2007-09-08 11:44:16 · 3 answers · asked by math q 2 in Science & Mathematics ➔ Mathematics
but if I let z=x^3, because x=t^(1/2) then I've got something odd.
2007-09-08 12:04:49 · update #1
For it to extend outside the first octant (not quadrant, this is a parametric equation in three dimensions, not two), there would have to be some value of t for which at least one of x, y, or z was negative. Now, x, y, and z are all t to some even power, and a real number to an even power can never be negative, so that is impossible. Thus, the curve is confined entirely to the first octant.

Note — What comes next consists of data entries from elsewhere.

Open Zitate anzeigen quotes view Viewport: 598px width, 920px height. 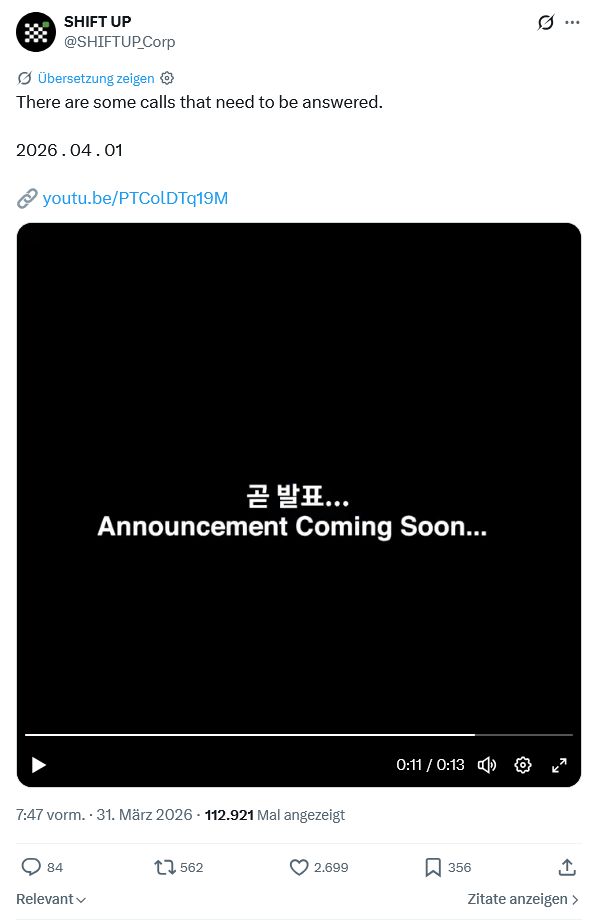(x=523, y=899)
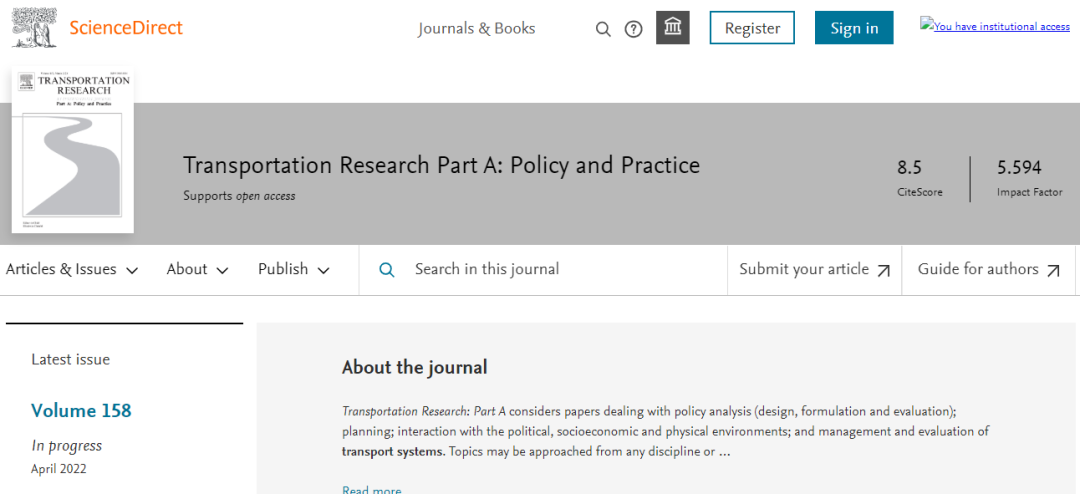This screenshot has height=494, width=1080.
Task: Expand the Publish menu dropdown
Action: (x=294, y=269)
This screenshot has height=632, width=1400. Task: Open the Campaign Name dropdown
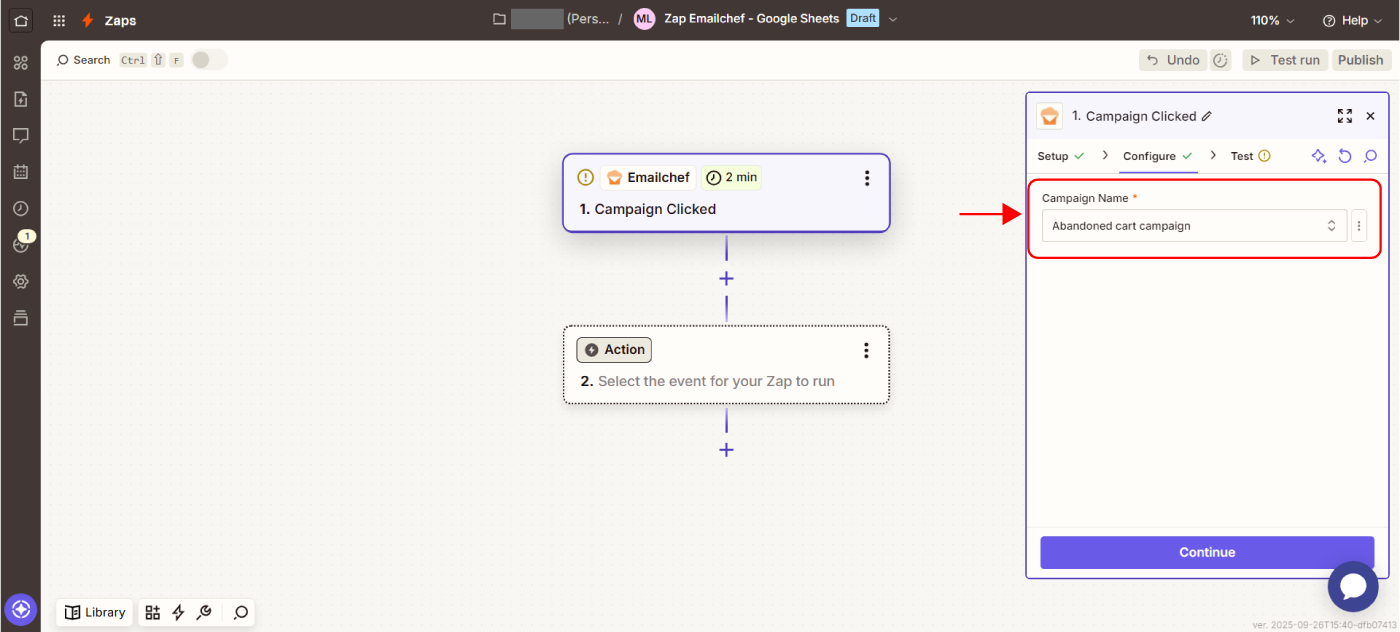(1194, 226)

Edit: Yes, z=x³, but the only way x³ can be negative is if x is negative, and is x negative for any value of t? No. You cannot simply write that t=√x, because for negative values of x, there IS no √x (in the real numbers).
2007-09-08 11:52:08 · answer #1 · answered by Pascal 7 · 0⤊ 0⤋
Any value of " t " will result in a positive solution.
However, if t<0, the point will not be in the first quadrant, it will be in the 2nd quadrant of the x plane, y plane or z plane.
2007-09-08 18:54:11 · answer #2 · answered by bedbye 6 · 0⤊ 0⤋
Because if you let t be any value, then t^2 is positive. Since t^4=(t^2)^2 and t^6=(t^2)^3, these are also positive. Hence x,y,z are all positive for any choice of t.
2007-09-08 18:51:25 · answer #3 · answered by math_ninja 3 · 0⤊ 0⤋